Originally Posted by sporter45
Will riding on a tandem help him learn to balance himself? Is it even possible to ride a tandem with a stoker with poor balance?
If he can manage on the trail-a-bike -- which is a very unstable platform in and of itself and by extenstion, makes the bike pulling it a handful to manage -- then I believe the tandem would be a vast improvement for all concerned. Obviously, the proof would be in a test ride. A Bike Friday (probably THE ideal tandem for your needs) or a Co-Motion Periscope (high-performance, top-notch components) would be the optimal test bikes, but there is an entry level Trek tandem (T900?) as well as some Raleigh and Schwinn comfort tandems that are designed to accommodate very small stokers without the added expense of a kiddie crank set-up. Moreover, a full-size tandem with kiddie-cranks requires the children who still aren't tall enough to reach the pedals to sit up quite high on the rear of the tandem and that amplifies the wobbles: wobbles beget more wobbles and lots of undesireable movement which is what you don't want.
Not sure where you are located, but there are a few tandem speciality dealers (Alabama, South Jersey, Eastern Kansas, Colorado, Northern & Southern California, Chicago Area) as well as Bike Friday and Co-Motion dealers that may have bikes in stock that you could test ride. We have a partial list of tandem speciality dealers at our Web site: http://home.att.net/~thetandemlink/t...#anchor1145193
As for helping to improve his balance, again, the tandem will be more stable and move in a much more predicatable manner which will be helpful to the learning process. The captain's position directly in front of the stoker also helps because the captain's movements are tied in with what the stoker immediately feels vs. the "lag" that you get with a trail-a-bike. There's also the benefit of matched / synchronized pedal cadence which also helps to add stability to the ride and from which a young cyclist can begin to experience a smooth and consistent pedal stroke.

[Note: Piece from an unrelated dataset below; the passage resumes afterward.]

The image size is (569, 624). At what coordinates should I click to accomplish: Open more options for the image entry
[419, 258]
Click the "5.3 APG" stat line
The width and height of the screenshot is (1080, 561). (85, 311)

As for how a wobbly stoker will affect the handling of a tandem, at 90lbs and somewhere between 4' - 5' in height his movements will be felt through the handlebars and require a higher degree of postive steering control than a stoker that does not move around. But, at the same time, they it shouldn't be all that hard to manage and should be an easier task than what you've experienced with the trail-a-bike.
Again, the best thing to do is to search out a suitable tandem for a test ride. It need not be an expensive or fancy model; it just needs to fit. I would strongly recommend finding one of the models that is low enough for your son to ride without a kiddie-crank system, e.g., Bike Friday Family Tandem 8 @ $999.00 or perhaps the Family Tandem 16 @ $1,200.00
Good luck. I think you're on the right path if your goal is to build up your son's confidence and skills to the point where he will be able to ride his own bicycle.